Home > Commentary and Features

Do Cartoonists Have Too Much Power?
posted October 22, 2007

This piece by a writer named Iain McWhirter in the Sunday Herald asks one of those questions which if you're like me might make you spend the time you're reading it thinking it's totally ridiculous and also wondering if it might not be absolute truth. Looking at the party resignation of Liberal Democrat Menzies Campbell, McWhirter suggests that despite the obvious free speech imperative that must allow them to do so, cartoonists have way too much power when it comes to setting the terms of broad political debate. This is because they can craft the kind of basic public image that defines a politician from the beginning of their career all the way through to its end. McWhirter further suggests that this phenomenon makes it hard for any politician with an obvious eccentricity to have the same chances at a fruitful career.

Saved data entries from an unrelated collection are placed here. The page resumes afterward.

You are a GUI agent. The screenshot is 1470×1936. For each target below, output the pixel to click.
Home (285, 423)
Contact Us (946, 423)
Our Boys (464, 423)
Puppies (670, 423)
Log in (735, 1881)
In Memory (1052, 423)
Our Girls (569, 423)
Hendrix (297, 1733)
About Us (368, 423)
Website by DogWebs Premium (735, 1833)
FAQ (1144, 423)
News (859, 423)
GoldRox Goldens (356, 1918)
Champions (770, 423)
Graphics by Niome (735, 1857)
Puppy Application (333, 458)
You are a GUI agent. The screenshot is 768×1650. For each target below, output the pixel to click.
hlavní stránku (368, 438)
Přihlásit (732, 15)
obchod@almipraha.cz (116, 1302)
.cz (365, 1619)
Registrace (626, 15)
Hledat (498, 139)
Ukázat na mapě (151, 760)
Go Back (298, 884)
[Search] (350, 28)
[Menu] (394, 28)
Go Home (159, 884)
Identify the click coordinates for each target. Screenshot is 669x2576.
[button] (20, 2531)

While I'm not sure the premise holds (the history of various cartoon versions of Tony Blair, for instance, showed a lot of image development that mirrored public opinion more than a take that was certain from the start) and I'm not sure that it's specific to cartooning (US politicians gain positive qualities in defeat they simply aren't allowed to have while running for high office, a parsimony that cuts across media) I have a lot of sympathy for the position. My gut says this is because how political culture has changed around the cartoonists rather than something new that cartoonists do. There's a court jester element to political cartooning that used to serve as a counter-measure to more serious inquiry and discourse and measure-taking, a kind of reminder that at heart this politician was this kind of clown, and so on. I'm not sure you can say there's anything out there in significant fashion that's halfway serious or measured in the way that makes cartooning's summary statements a counter-idea as opposed to a main idea, the same way that you have to look at something like The Daily Show differently when it's clear that's not where people are getting a different take on the news but where a significant number gets their news.